Ive dredged though Julia, Numba, Jax, Futhark, looking a way to have good CPU performance in absence of GPU, and I'm not really happy with any of them. Especially given how many want you to lug LLVM along with.

A recent simulation code when pushed with gcc openmp-simd matched performance on a 13900K vs jax.jit on a rtx 4090. This case worked because the overall computation can be structured into pieces that fit in L1/L2 cache, but I had to spend a ton of time writing the C code, whereas jax.jit was too easy.

So I'd still like to see something like this but which really works for CPU as well.

mccoyb · a year ago

Agreed, JAX is specialized for GPU computation -- I'd really like similar capabilities with more permissive constructs, maybe even co-effect tagging of pieces of code (which part goes on GPU, which part goes on CPU), etc.

I've thought about extending JAX with custom primitives and a custom lowering process to support constructs which work on CPU (but don't work on GPU) -- but if I did that, and wanted a nice programmable substrate -- I'd need to define my own version of abstract tracing (because necessarily, permissive CPU constructs might imply array type permissiveness like dynamic shapes, etc).

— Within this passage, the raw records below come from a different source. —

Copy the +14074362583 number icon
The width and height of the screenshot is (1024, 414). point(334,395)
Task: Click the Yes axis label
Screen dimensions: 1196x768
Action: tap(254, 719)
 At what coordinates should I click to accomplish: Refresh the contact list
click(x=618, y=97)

You start heading towards something that looks like Julia -- the problem (for my work) with Julia is that it doesn't support composable transformations like JAX does.

Julia + JAX might be offered as a solution -- but it's quite unsatisfying to me.

TNWin · a year ago

Slightly related

What's this community's take on Triton? https://openai.com/index/triton/

Are there better alternatives?

owenpalmer · a year ago

> Warp is designed for spatial computing

What does this mean? I've mainly heard the term "spatial computing" in the context of the Vision Pro release. It doesn't seem like this was intended for AR/VR

educasean · a year ago

As someone not in this space, I was immediately tripped up by this as well. Does spatial computing mean something else in this context?

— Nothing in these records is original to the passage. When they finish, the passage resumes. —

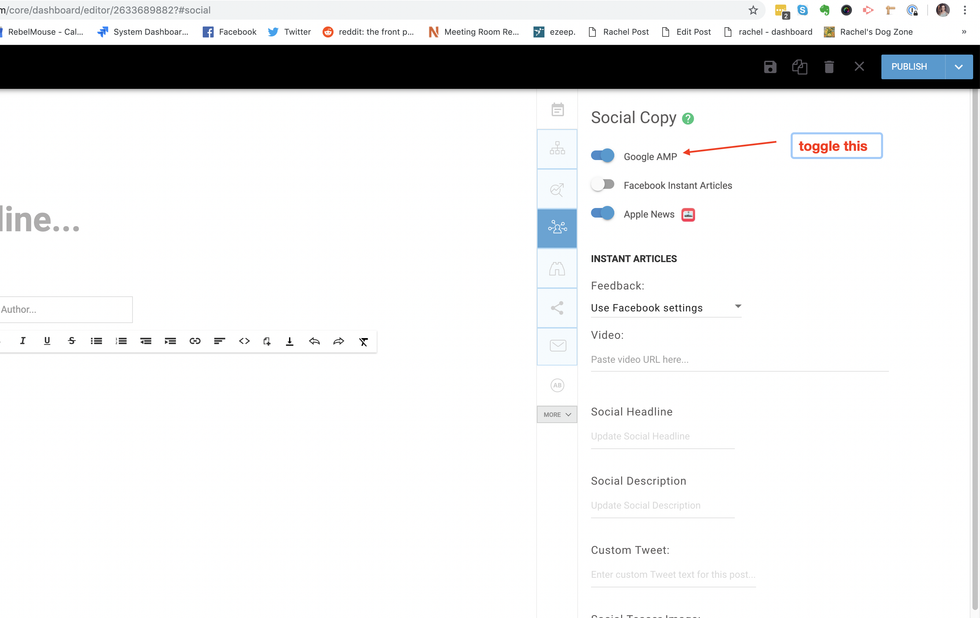980x618 pixels.
Task: Toggle the Apple News switch
Action: (x=603, y=213)
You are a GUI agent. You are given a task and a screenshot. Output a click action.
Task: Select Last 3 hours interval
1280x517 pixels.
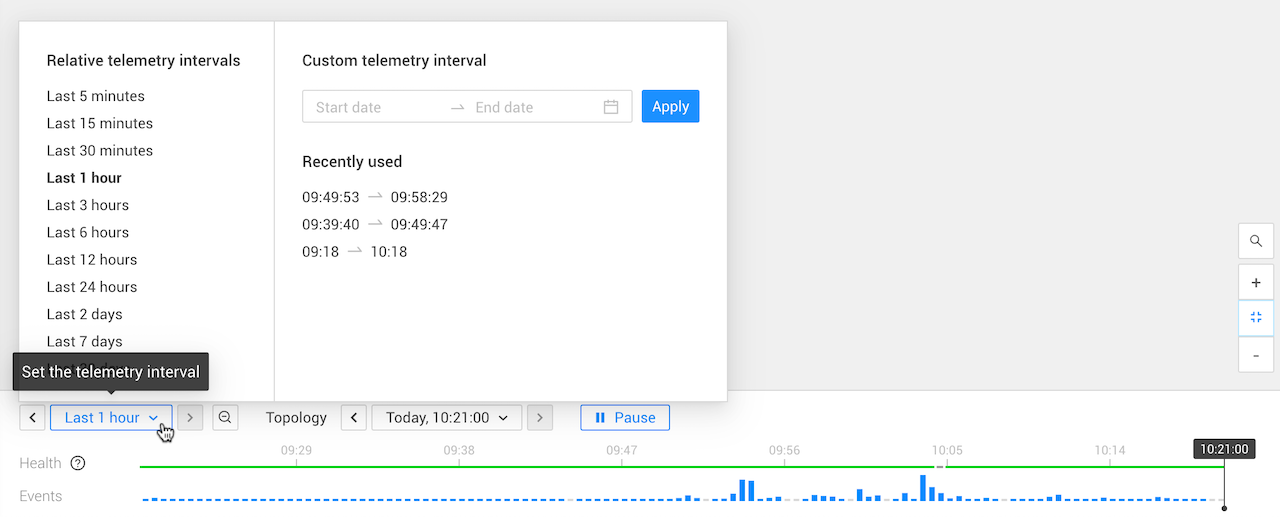[x=88, y=205]
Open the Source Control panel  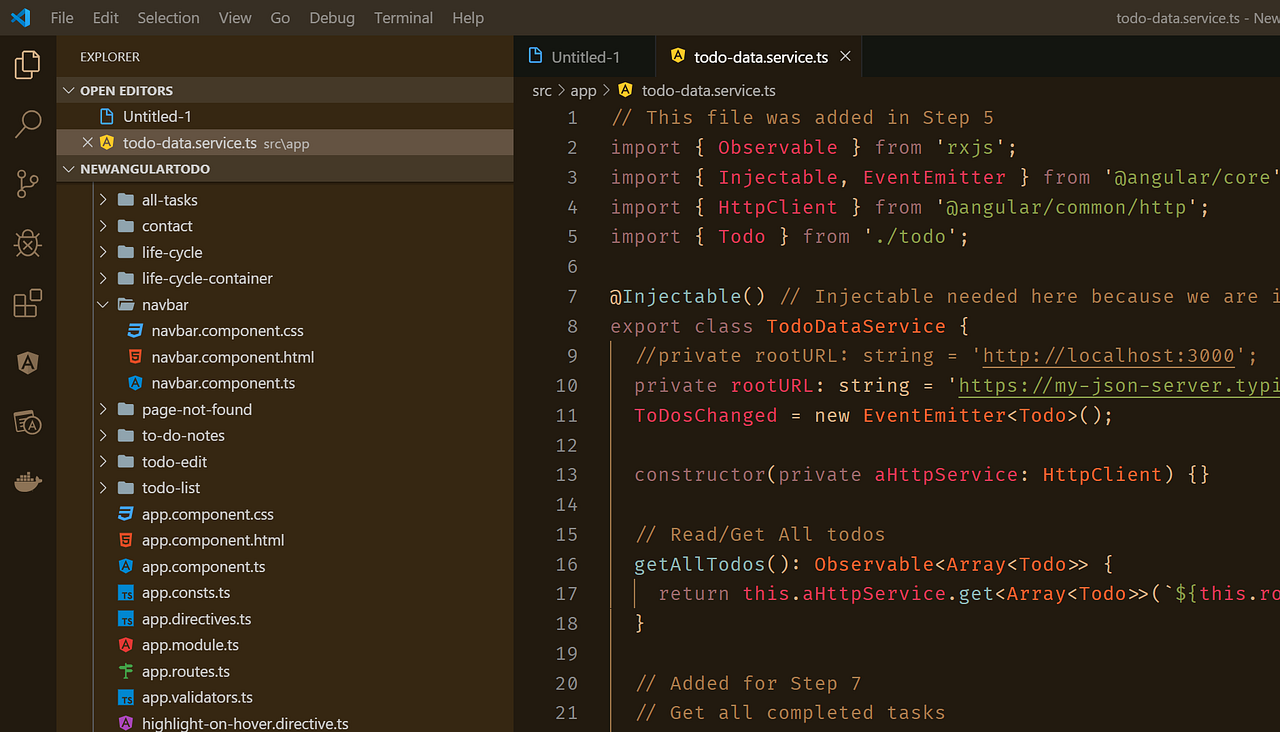point(27,183)
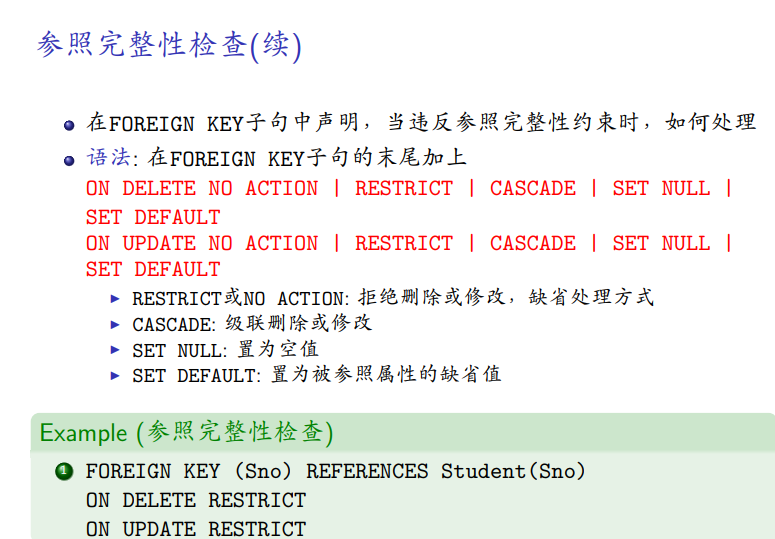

basiccalendar74 · a year ago

main use case seems to be simulations in 2D, 3D or nD spaces. spaces -> spatial.

dudus · a year ago

Gotta keep digging that CUDA moat as hard and as fast as possible.

tomjen3 · a year ago

Thats the part I don't get. When you are developing AI, how much code are you really running on GPUs? How bad would it be to write it for something else if you could get 10% more compute per dollar?

incrudible · a year ago

Those 10% are going to matter when you have an established business case and you can start optimizing. The AI space is not like that at all, nobody cares about losing money 10% faster. You can not risk a 100% slowdown running into issues with an exotic platform for a 10% speedup.

astromaniak · a year ago

Exactly. and that's why it's valued at $3T++, about 10x of AMD and Intel put together.

you mean because that's how you get to be a meme stock? yep. stock markets are casinos filled with know-nothing high-rollers and pension sheep.